When you confront a narcissist about their lies, infidelity, or behavior, they rarely admit they’re wrong. Instead, they use a set of tactics they’ve developed over the years to deflect blame.
These tactics are designed to confuse you, shift the blame onto you, and deflect responsibility. Narcissists don’t care about doing what’s right for you or their own conscience.
Here’s a summary of common tactics narcissists use when confronted…
Attack You
Narcissists often follow the “offense is the best defense” rule. So when you confront them, they may attack you. This can be surprising because it’s unexpected.
They may attack you about something related, or something unrelated to what you mentioned. It doesn’t matter. They attack hard.
Related : Common Traits Of A Narcissist
This is to put you on the defensive. While you’re busy defending yourself, you forget your original point of view. This muddies the waters.
This can be utter nonsense. When I confronted my ex about my cheating, she immediately attacked me, demanding to know why I waited until 10:00 PM to confront her!
If you confront a narcissist, focus on what you’re confronting them about. Don’t let them shift their focus to you.
Narcissist Denial
Narcissists can deny it forever. Even if you have clear evidence.
I’ve seen them deny stealing money from a wallet. Even when they’ve been caught in the act!
It’s frustrating, but they know that if they continue to deny it, there’s a tiny speck of doubt in your mind. And they take advantage of this.
Narcissist Self Manipulation
Narcissists can rewrite history to get away with it. They change the facts of what happened, even if you both know the truth. They do this to make you doubt your own grasp of reality.
Once you doubt your own grasp of reality, they realize they can get away with anything. They’ll use this as an excuse to avoid everything. “You know you have a bad memory.”
If you spend a lot of time with them, and they do this a lot, it can cause psychological damage.
Trigger You
Narcissists know their partner’s weaknesses and the things they’re sensitive to. They spend a lot of time observing what triggers you because they know they can exploit it to their advantage.
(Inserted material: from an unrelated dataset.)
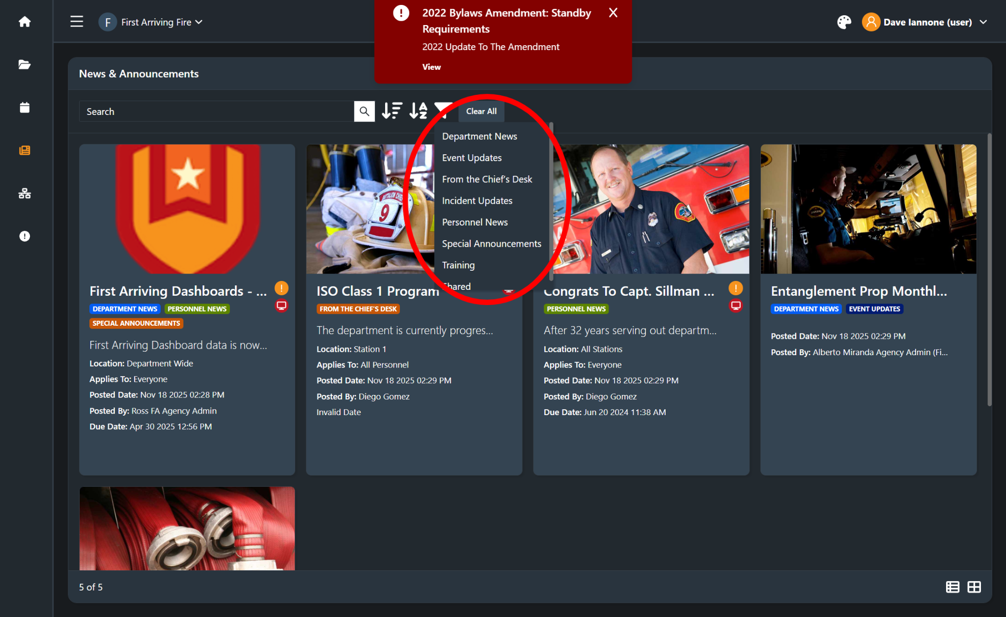Click the sort by order icon

[392, 111]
When they realize they’re wrong, they use the things you’re sensitive to to provoke you. They bring up your problems to make you angry. If you’re worried about your job, they’ll bring them up.
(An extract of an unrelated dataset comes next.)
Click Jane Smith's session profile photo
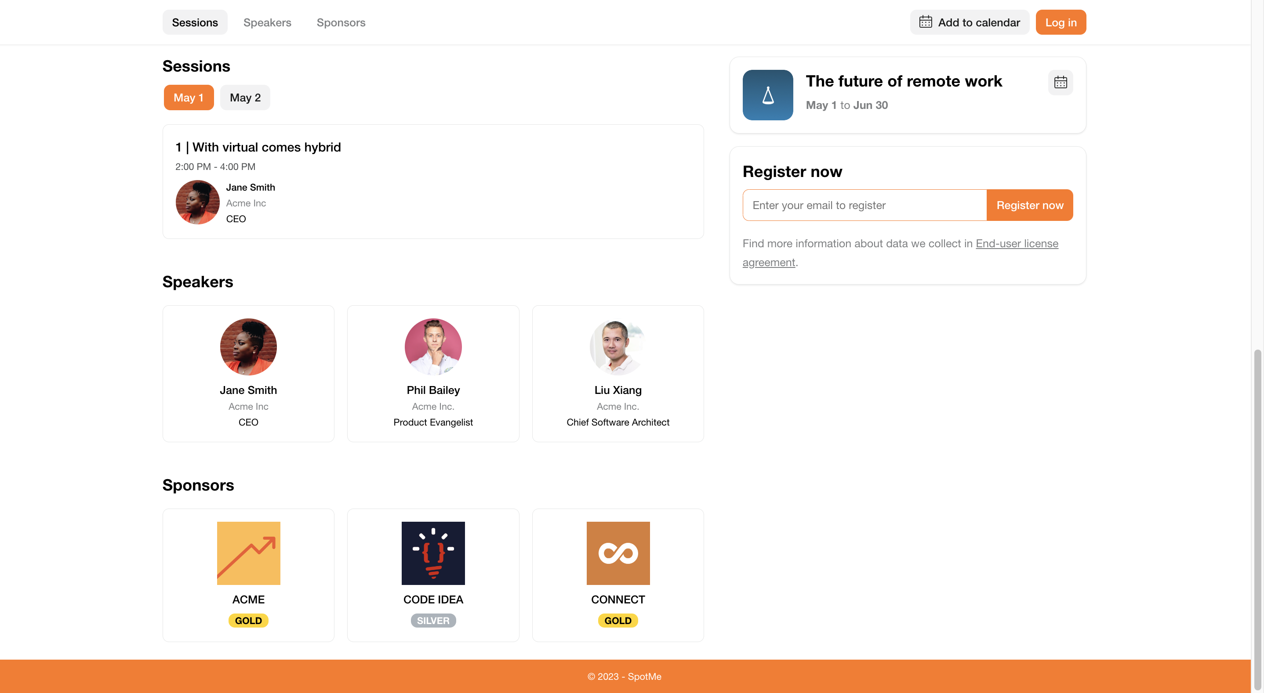Image resolution: width=1264 pixels, height=693 pixels. (x=197, y=202)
When you react angrily, they shift the conversation to focus on your reaction. “Why did you call me that?!” Because you’re angry, it’s easy to lose focus.
Try to stay calm, don’t respond to their provocations, and remember your original point of view.
Blame You
Narcissists are adept at turning their actions onto your fault. “You made me do this.” They may even use twisted logic. They don’t care, as long as they can blame you.
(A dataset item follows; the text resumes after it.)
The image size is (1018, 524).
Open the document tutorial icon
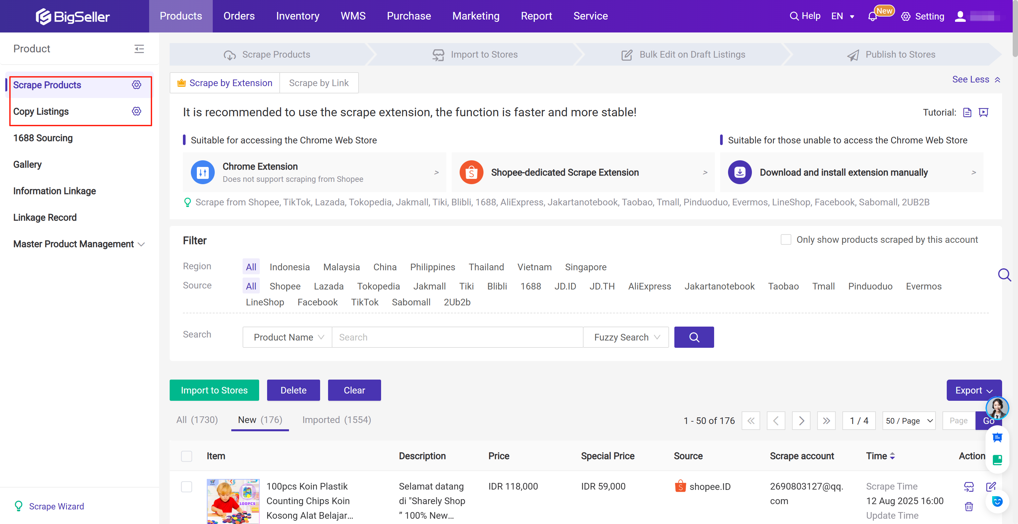pos(967,113)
Related : How To Tell If A Narcissist Is Lying
Narcissists sometimes try to find a positive side to their negative behavior. “I cheated on you because you didn’t love me enough.” This is actually them demanding that you love them more because of their bad behavior!
Play The Victim
Narcissists sometimes bring up things from their past as an excuse for their behavior. These may be relevant, or completely unrelated. “You know I had a bad upbringing.”
If they’re women, they may resort to violence. They blame themselves in an exaggerated way. They know that most people feel sorry for them, so they mitigate their grief. But these are crocodile tears. Completely fake. Designed to get away with it.
Down playing It
Narcissists sometimes try to act like it’s no big deal. “Well, so what?” This can be confusing. It may make you wonder if you’re overreacting. And they know it.
My ex tried to act like nothing had happened the day after I confronted her about her cheating. Hoping I’d just act normal and ignore it. Yes, right!
Ask yourself: How would they react if I did the same thing to them? And would you feel good about it?
Conclusion
Narcissists often resort to these tactics until they find the right one. I’ve watched them do it. And they’ll do it even if it requires contradicting themselves. For example, they might deny it happened, then blame you.
But how can they blame you for something that didn’t happen? If you listen closely, they often get it wrong.
Stay calm and focus on what you have to say. They don’t want a rational discussion; they want to turn it into a messy, emotional argument. That way, they’re less likely to be caught out. They don’t want to hear the bare facts.
It’s frustrating and exhausting. But if you avoid getting emotionally involved, it’s less exhausting. Stay calm, stay focused, and stick to your starting point.